Macy Miller has never spent too much time looking at the record books.

But her senior season is shaping up as a historic one for Miller and the South Dakota State University women's basketball team.

A former Mitchell standout, Miller is closing in on setting the Jackrabbits' career scoring record, surpassing 2,000 points and has a chance to break the Summit League's all-time mark for points in a career.

The 6-foot guard is the reigning Summit League player of the year and was tabbed as the league's preseason pick to do it again. Her SDSU squad is picked as the favorite in the conference, and a candidate to do damage in March once more.

Even the humble and modest Miller admitted it would be pretty cool to put her name atop SDSU's history all-time.

"I've looked at them and we've talked about them a little bit," she said. "It's not something that I feel I have to do this year. I've been blessed to have this opportunity at South Dakota State and I've been blessed to even have a chance to reach them. It would be a really cool thing to get, but it's not something I'm thinking too much about or will force myself to think about every game."

Miller, who has scored 1,717 points in her SDSU career, is about to rewrite the record books for the Jackrabbits. She needs 171 points to break the women's basketball school record, and 283 points for 2,000 for her career in yellow and blue. (Only two SDSU men's players have ever reached 2,000 points: Nate Wolters and the currently active Mike Daum.)

Miller can also become the Summit League's all-time leading scorer with 561 points, breaking the record set by Oral Roberts' Kevi Luper in 2012 with 2,277 points. The SDSU women's basketball season begins Nov. 6 with a road game at Marquette.

Her coach, Aaron Johnston, said Miller's run at the records this season won't change the program, but her impact on the team has been important.

"She's going to think about them a bit more, mainly because she's going to get asked about them a lot, probably to the point where it's going to drive her nuts," Johnston joked. "To me, they're kind of secondary and she would say the same thing. She's going to have a great season."

Coupled with her school record 1,921 points, Miller has scored more than 3,600 points between her Kernel and Jackrabbit careers. But Miller said her love for the game has only sustained.

She credits the game being "in her blood line," of course. Miller's father, Alan, scored more than 2,900 points at Dakota Wesleyan University, while Miller's brothers Jordan and Jade each played college basketball. Macy's cousin is Mike Miller, South Dakota's most famous basketball star, who played 17 years in the NBA.

"I'd say that's what's stuck with me, just a passion for the game and just how much I've enjoyed it through my younger years and high school and even college," she said. "Some people say don't do something that you don't love doing, I'd like to keep pursuing it after college, that's how much I like it."

Aside from the personal achievements, Miller made it clear she believes her Jackrabbits have more to accomplish. SDSU has won at least 23 games in each of her first four seasons but an overtime loss in the first round of the NCAA tournament to Villanova to end last season left a sour taste.

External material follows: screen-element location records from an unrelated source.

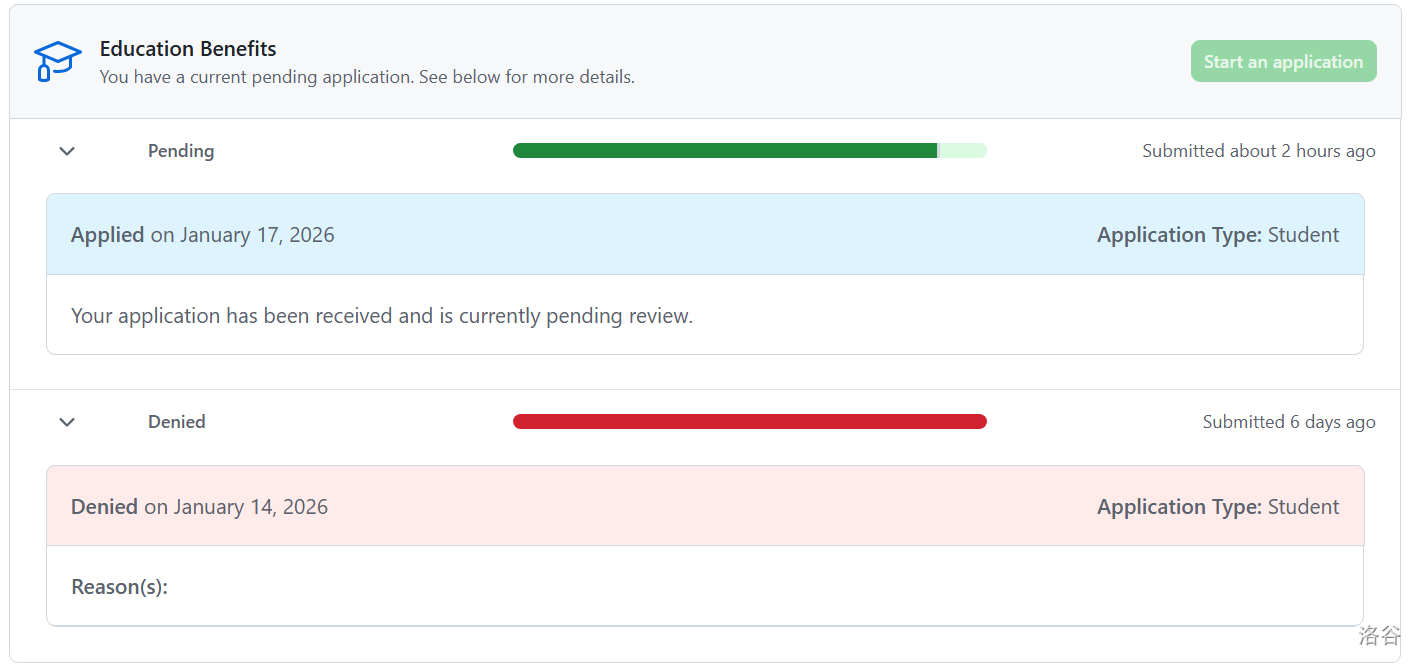Click the 洛谷 watermark in the corner
The image size is (1422, 667).
(1379, 635)
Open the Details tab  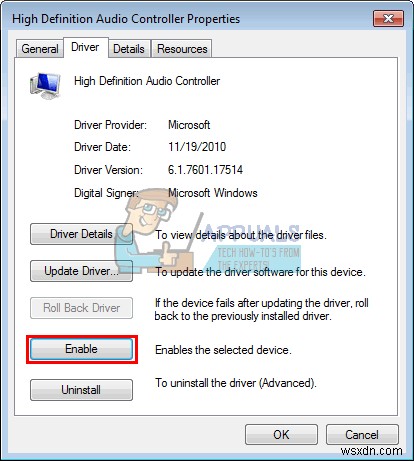(129, 49)
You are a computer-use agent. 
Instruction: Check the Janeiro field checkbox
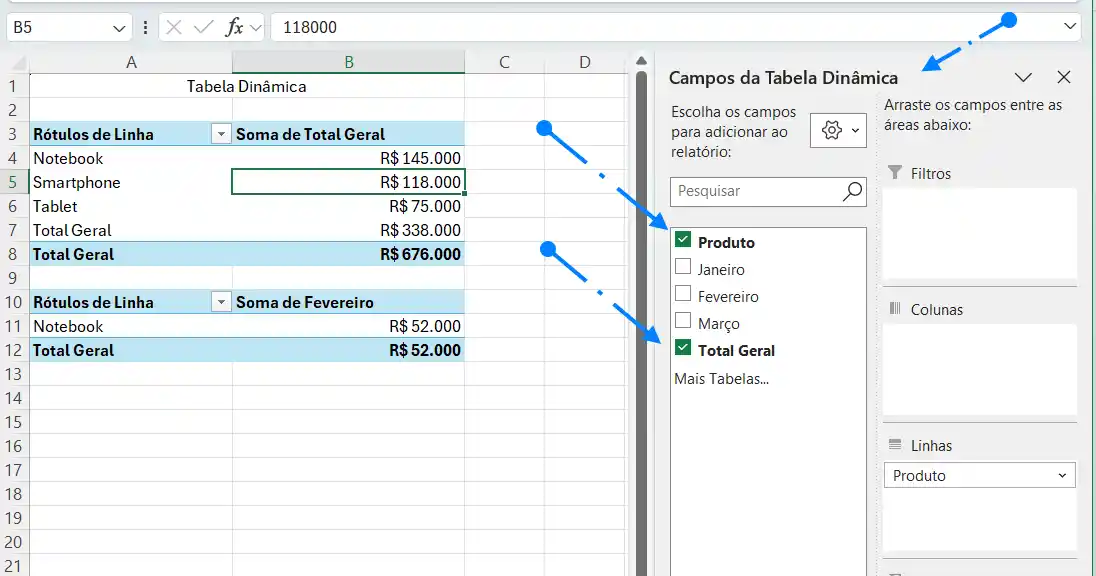pos(682,268)
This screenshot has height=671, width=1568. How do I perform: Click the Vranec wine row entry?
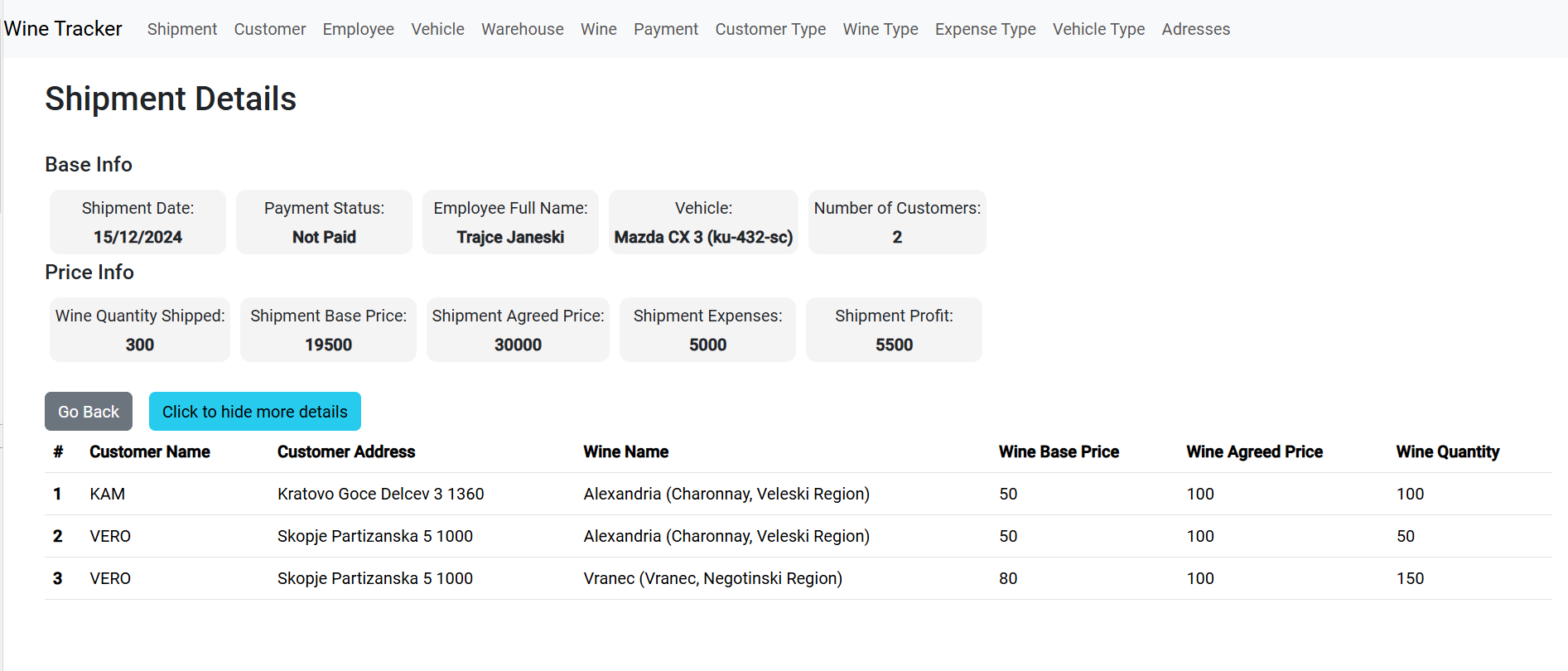coord(712,579)
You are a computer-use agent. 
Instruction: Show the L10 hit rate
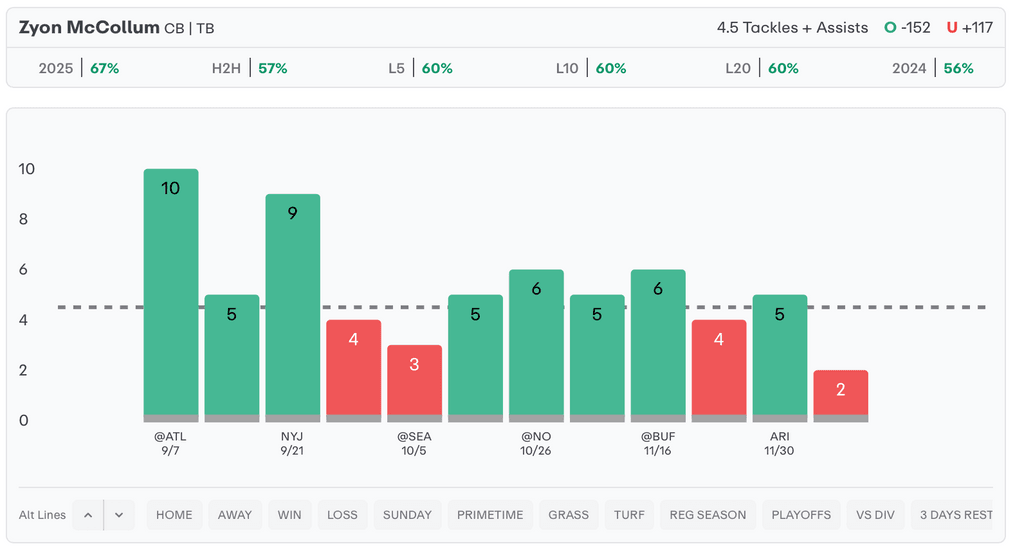591,69
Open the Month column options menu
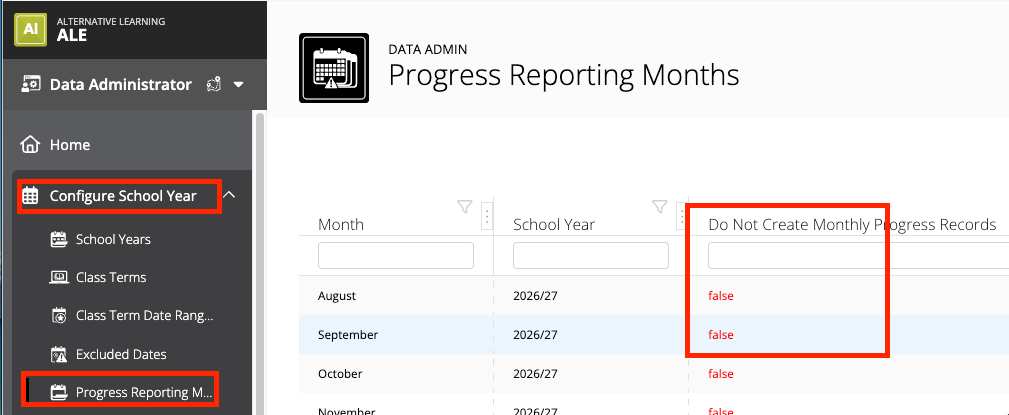The width and height of the screenshot is (1009, 415). pyautogui.click(x=487, y=217)
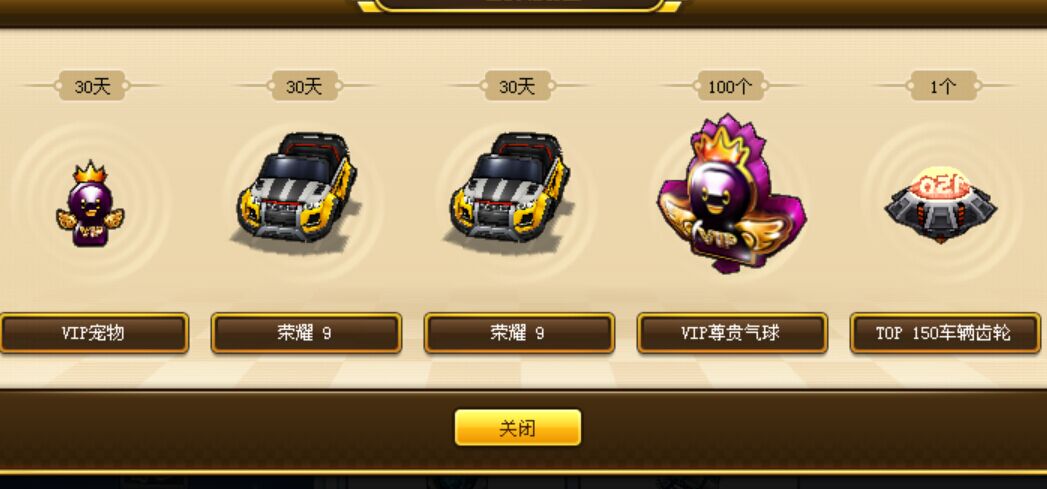Click the gold-bordered title banner at top

pos(519,5)
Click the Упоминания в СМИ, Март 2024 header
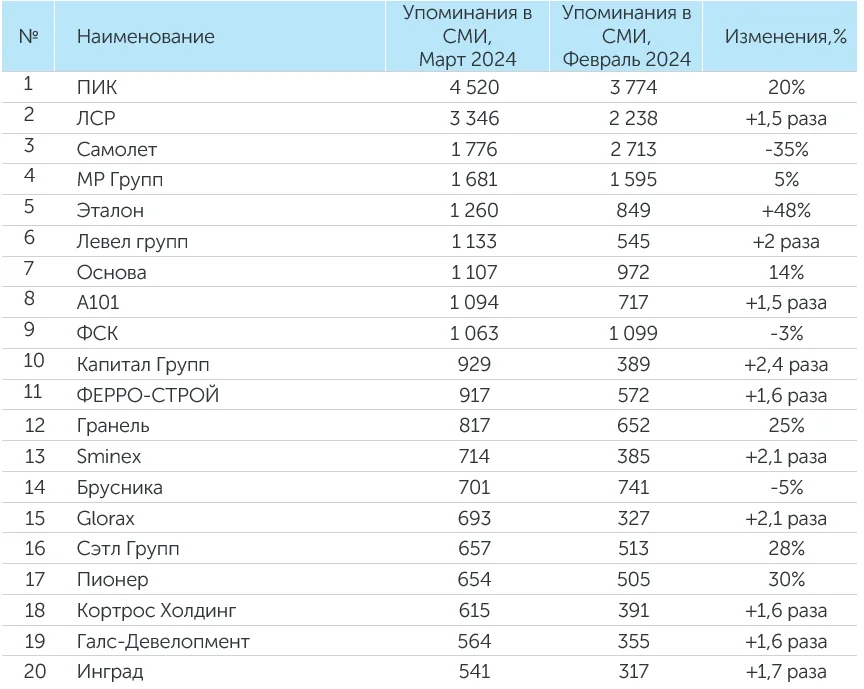Screen dimensions: 864x689 (x=467, y=37)
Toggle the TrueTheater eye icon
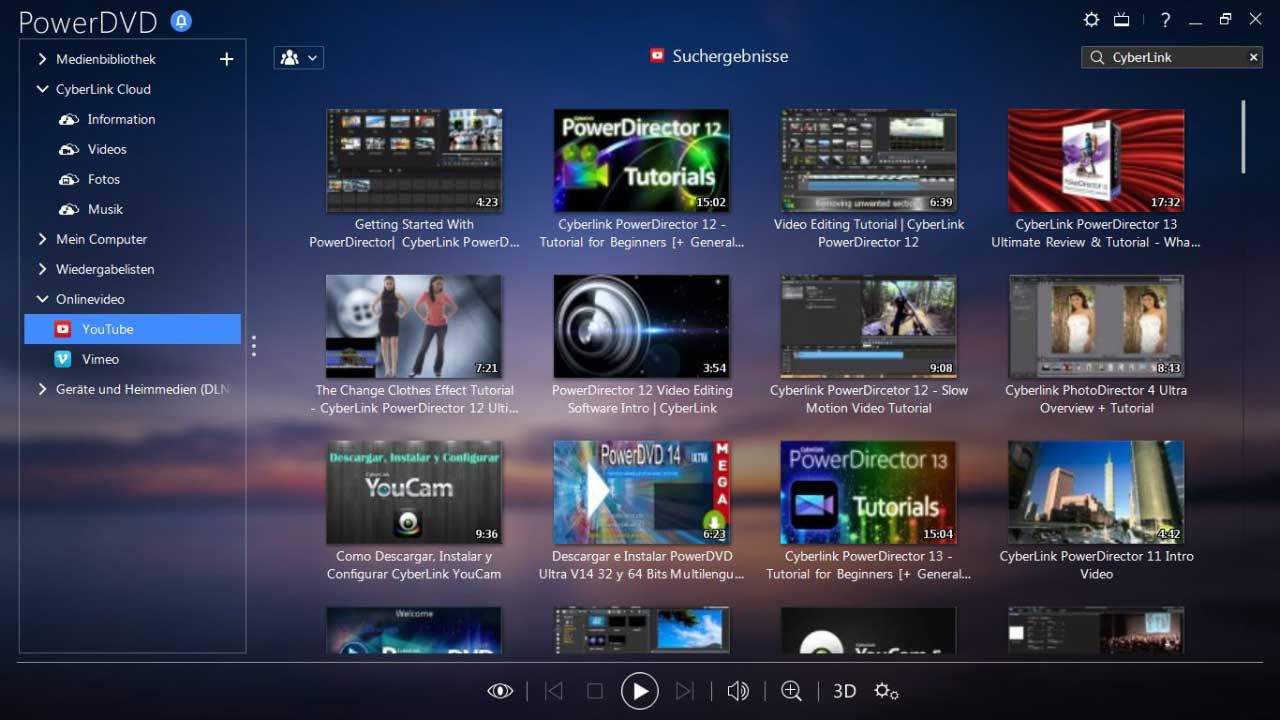Viewport: 1280px width, 720px height. click(x=500, y=691)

"It's really cool for our team to be up there and to be recognized in the No. 1 spot," Miller said of being the preseason favorite to win the Summit. "But the last few years, we've been in that No. 1 spot and we haven't performed like we've wanted to. This year, we want to live up to that and we have to keep pushing to be better."

As a senior, Miller said she's gotten much better at being a leader, and stepping out of her comfort zone to do so.

"It's hard when you want to be a quiet player, but from freshman year to now, I've taken big steps and I've been working hard to compliment teammates and even after practice and being around to say 'Hey, you need anything?' Just looking out for them and you just want to do what you can to help them. It's my senior year and people are looking up to you," she said.

Johnston credited Miller for her "really remarkable" ability to bounce back from a season-ending knee injury nine games in December 2016, noting Miller wasn't 100 percent healthy early in the 2017-18 campaign. He said he thinks Jackrabbit fans will notice the difference this year, where "she's a lot quicker and a lot more mobile." Miller played all 33 games and has started every game she's played in her career, 109 in all.

"She probably didn't have that confidence and strength until midway through the season and she really gutted it out for the first few months there," he said.

Johnston said he believes Miller has gotten more comfortable with an off-ball role in the Jacks' offense and become a much better passer. Miller said she's worked to improve her defense, which Johnston called "underrated."

"We can always be better, like AJ preaches," she said. "We know we're going to have ups and downs in games and you have to keep a level head. Things don't come easy and we know we're going to have a target on our backs and we just have to bring it every game and play hard."